This guide is for those of you that want night time hunting without breaking the bank. It’s all about finding the best night vision scope under $1000.
You may want to grab the advantage of shooting after dark by both horns, and you may be looking to hunt nocturnal animals for fun, or even to protect your crops. So, we’re going to try to help you narrow down your search a bit, and we’re also going to take a quick, informative walk through what NV scopes can do – and how they work.
In this guide, you’ll learn the basics about gain, magnification, apertures, and battery options. It’ll be up to you to weigh up your own priorities and requirements – but hopefully, this article and the buying guide and reviews within it will help you with that a lot. We’ve looked at many scopes to get to this list, and we’re going to show you the best five that we found.
So, if you like hunting – grab your gear and join me on a hunt for the best night vision scope under $1000!
Extra features: smart range finder, 1080p HD video and photo recording, recoil activated video, Wi-Fi streaming
This scope is packed with features, and once you take some time to learn how easy it is to operate them all, you’ll have a great experience with it. It’ll really improve the fun you have with your night time hunting.
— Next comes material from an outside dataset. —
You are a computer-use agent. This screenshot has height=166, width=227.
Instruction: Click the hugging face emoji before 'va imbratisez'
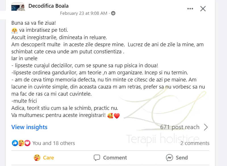pyautogui.click(x=14, y=30)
The ATN X-sight is well named and it incorporates some great ballistics calculation tools to make that target get bigger, while not being so big or bulky that it affects the way you move and shoot.
It’s a scope with some great features for the show-offs, because you can produce HD video with it effortlessly and it’ll take great still photos too, for when you want to capture that dramatic shot. If that’s not enough showing off for you, and you still want more – you can even stream video with this beauty. It’s also compatible with either iOS or Android, so you’re all set.
It has a good range of magnification and you can use this scope in the daytime.
You can use a portable battery pack with this model but beware because there have been some reports of the USB connector port getting a bit sloppy, so I wouldn’t rely on that feature.
This scope also has a built-in Infra-Red light, so it’ll work well a bit further out than some.
All-in-all this is a great scope with a lot of features that make it a great all-rounder and very versatile. You can’t go too far wrong with this unit. It’s a great option.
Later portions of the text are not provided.